Legislation may undo e-Filing gains


An online filing system developed two years ago by the McDonnell administration moved lobbyist registrations and disclosures into the electronic era. Today, more than 80 percent of lobbyists register online, saving taxpayer administrative costs and speeding public disclosure.

Those gains could be lost, however, as state officials grapple with implementing ethics legislation passed earlier this year by the General Assembly.

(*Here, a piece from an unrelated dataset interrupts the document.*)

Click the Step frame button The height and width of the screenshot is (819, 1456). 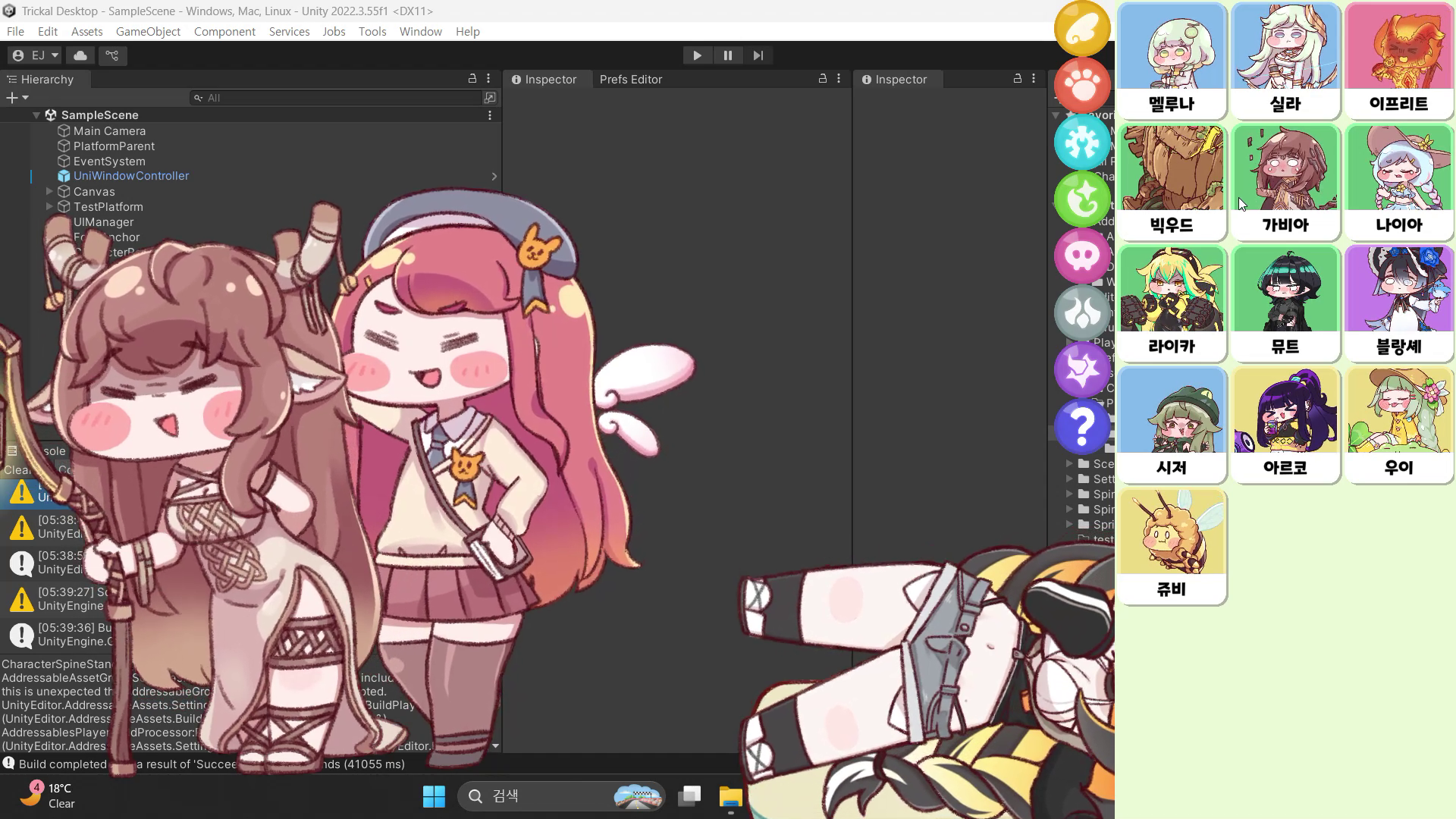pos(758,55)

The law's most ambitious feature has nothing to do with lobbyists. Rather, the law would make it possible by 2015 for anyone to go online and view the personal financial disclosures of an estimated 25,000 public officials. This universe includes all legislators, judges, high ranking state employees, gubernatorial appointees, local elected officials and local appointees. The law creates a daunting administrative challenge of centralizing the collection of these forms, which had been due annually but will now be filed twice a year.

The bill also changes the way an estimated 2,200 lobbyist registration and annual disclosure forms are handled. The final version of the legislation split lobbyist filings between two agencies -- registrations will continue to be filed with the Secretary of the Commonwealth in the executive branch and disclosure reports will be filed with the newly created Ethics Commission in the legislative branch.

The ethics bill contained no funding for the legislative branch to develop an online filing system for lobbyist disclosures, similar to the one that the McDonnell administration launched in 2012. It's unclear if the executive and legislative branches could share the application and integrate their computer systems.

If no solution is found, the number of e-filed lobbyist disclosures -- which are intended to provide a public accounting of what lobbyists did, how much they spent and who they entertained -- would drop to zero by late 2015.

As HB1211 moved through the General Assembly, a "fiscal impact" statement attached to the bill focused on the possible additional costs to incarcerate public officials who would be convicted of ethics violations. Legislators were told the costs of the legislation would be zero.

By the end of session, a revised fiscal impact statement took into account the administrative cost, which as estimated at $300,000 a year. That figure did not consider possible costs associated with requirements to create and maintain a publicly searchable database. Such costs -- the statement said -- "are not known at this time."